Hoechst 33258 analog

本方案仅提供一个指导，请根据您的具体需要进行修改。

1、制备Hoechst染色液

(1) 配制Hoechst染料储存液: 使用DMSO溶解固体粉末，配置成10mg/mL的Hoechst染料储存液。

注意: Hoechst储存液建议分装后于-4℃或-20℃避光保存，避免反复冻融。

(2)工作液制备:使用预热的无血清培养基或缓冲液(如HBSS或PBS)稀释储存液，配制浓度为10μg/mL的Hoechst工作液。

注意: 请根据实际情况调整 Hoechst 工作液浓度，现用现配。

2、细胞染色

2.1 悬浮细胞（以6孔板为例）

(1)悬浮细胞经1000g离心3-5min。弃去上清液，使用PBS清洗两次，每次5分钟。

(2)加入1mL的Hoechst染料工作液，室温避光孵育5-10 min分钟。

(3)孵育结束后，经1000g离心5分钟，去除上清液，加入PBS清洗2-3次，每次5分钟。

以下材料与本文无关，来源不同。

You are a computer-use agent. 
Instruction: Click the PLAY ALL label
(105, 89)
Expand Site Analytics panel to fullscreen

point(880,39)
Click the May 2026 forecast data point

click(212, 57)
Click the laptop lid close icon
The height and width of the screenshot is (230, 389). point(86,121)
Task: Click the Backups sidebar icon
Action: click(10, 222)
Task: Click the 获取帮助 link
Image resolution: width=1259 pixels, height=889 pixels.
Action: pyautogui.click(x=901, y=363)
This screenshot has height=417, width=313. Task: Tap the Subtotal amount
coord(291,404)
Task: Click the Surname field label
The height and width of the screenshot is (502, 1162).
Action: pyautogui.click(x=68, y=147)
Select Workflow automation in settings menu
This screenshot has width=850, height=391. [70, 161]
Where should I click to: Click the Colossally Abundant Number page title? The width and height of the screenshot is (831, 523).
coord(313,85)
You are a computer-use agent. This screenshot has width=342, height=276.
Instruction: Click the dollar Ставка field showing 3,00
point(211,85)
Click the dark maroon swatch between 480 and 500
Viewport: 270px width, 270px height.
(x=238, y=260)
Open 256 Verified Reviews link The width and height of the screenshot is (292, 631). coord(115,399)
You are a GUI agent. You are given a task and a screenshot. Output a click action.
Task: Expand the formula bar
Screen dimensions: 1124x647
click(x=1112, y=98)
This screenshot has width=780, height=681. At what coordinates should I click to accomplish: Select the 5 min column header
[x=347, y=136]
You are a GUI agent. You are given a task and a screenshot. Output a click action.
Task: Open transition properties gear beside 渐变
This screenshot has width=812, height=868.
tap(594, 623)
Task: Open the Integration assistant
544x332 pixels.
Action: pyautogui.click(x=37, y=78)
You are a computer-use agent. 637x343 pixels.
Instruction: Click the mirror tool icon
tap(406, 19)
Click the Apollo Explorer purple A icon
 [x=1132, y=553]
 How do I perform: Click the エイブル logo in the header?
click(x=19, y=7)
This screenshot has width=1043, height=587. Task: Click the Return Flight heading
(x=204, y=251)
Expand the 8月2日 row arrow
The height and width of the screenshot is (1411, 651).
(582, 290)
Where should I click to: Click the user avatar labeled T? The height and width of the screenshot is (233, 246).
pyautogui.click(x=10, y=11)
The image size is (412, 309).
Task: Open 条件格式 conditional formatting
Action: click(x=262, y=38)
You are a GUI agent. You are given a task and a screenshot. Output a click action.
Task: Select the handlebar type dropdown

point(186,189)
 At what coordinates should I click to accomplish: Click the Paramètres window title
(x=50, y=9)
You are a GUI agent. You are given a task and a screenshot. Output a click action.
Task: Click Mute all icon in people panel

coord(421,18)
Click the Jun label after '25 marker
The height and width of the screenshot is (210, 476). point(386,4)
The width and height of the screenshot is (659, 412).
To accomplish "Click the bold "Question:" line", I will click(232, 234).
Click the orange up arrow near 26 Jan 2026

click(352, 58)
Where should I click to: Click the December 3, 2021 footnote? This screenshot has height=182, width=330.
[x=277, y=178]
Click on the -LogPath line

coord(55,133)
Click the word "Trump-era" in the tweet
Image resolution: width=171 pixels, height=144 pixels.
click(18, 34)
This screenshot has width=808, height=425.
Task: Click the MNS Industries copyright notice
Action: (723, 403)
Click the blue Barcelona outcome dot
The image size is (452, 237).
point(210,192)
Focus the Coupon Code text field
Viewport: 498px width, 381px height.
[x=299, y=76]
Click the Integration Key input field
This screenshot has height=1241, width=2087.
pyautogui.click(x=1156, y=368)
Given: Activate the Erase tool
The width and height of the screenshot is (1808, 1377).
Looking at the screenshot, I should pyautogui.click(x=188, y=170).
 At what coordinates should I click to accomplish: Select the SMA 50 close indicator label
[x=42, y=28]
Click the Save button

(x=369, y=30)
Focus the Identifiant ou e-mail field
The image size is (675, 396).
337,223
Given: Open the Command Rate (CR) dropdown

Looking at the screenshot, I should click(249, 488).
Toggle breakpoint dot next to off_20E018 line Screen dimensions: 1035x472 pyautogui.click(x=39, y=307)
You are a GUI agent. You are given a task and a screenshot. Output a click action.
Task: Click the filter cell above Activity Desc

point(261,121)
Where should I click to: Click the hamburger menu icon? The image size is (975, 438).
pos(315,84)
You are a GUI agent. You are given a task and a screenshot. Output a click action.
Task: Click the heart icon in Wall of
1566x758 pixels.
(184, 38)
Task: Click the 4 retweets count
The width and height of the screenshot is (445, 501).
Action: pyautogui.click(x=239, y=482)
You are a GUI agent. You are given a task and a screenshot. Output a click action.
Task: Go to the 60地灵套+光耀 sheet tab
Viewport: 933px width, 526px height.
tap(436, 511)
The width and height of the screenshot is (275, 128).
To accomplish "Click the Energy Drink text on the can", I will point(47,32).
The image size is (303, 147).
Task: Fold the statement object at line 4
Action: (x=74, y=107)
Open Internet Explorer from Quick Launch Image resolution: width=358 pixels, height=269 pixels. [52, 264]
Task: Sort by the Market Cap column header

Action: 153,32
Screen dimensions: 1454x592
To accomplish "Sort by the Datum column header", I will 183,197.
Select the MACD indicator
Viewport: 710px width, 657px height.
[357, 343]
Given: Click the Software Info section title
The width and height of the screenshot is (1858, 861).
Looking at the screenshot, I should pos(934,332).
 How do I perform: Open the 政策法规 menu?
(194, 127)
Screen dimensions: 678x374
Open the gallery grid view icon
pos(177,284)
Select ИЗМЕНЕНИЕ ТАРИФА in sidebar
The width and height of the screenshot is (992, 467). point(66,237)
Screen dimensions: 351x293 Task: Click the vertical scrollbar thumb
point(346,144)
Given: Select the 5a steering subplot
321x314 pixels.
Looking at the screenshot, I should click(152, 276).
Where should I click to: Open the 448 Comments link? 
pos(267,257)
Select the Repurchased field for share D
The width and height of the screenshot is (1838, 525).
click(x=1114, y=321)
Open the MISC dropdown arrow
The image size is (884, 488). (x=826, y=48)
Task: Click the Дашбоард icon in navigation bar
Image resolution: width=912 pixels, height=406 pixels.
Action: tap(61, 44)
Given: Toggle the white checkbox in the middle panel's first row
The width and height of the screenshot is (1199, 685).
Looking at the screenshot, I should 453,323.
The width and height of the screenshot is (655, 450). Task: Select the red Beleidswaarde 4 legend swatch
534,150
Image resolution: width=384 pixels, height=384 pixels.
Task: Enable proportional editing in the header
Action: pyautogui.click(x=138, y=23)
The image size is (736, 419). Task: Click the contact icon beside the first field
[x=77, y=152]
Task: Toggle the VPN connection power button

(4)使用无血清细胞培养基或PBS重悬细胞，通过荧光显微镜或流式细胞技术进行观察。

2.2 贴壁细胞

(1)在无菌盖玻片上培养贴壁细胞。

(2)从培养基中移走盖玻片，吸出过量的培养基，将盖玻片放在潮湿的环境中。

(3)从盖玻片的一角加入100μL的Hoechst染料工作液，轻轻晃动使染料均匀覆盖所有细胞，室温避光孵育5-15min分钟。

(4)吸弃染料工作液，使用培养液洗盖玻片2~3次，通过荧光显微镜进行观察。

3.显微镜检测：Hoechst 33258的激发/发射光分别为365⁄458nm。

注意事项：

①  对于固定的细胞或组织样品的染色，固定后需漂洗去除固定剂；

②  Hoechst 33258染色通常在其他染色后进行，如果不需要进行其它染色，则直接进行Hoechst 33258染色；

③  为减缓荧光淬灭，建议使用抗荧光淬灭封片剂；

④  荧光染料均存在淬灭问题，请尽量注意避光；

⑤  Hoechst 33258对人体有一定刺激性，为了您的安全和健康，请穿实验服并戴一次性手套操作。

References:

[1]. K D Harshman, P B Dervan. Molecular recognition of B-DNA by Hoechst 33258. 1985 Jul 11;13(13):4825-35. doi: 10.1093/nar/13.13.4825.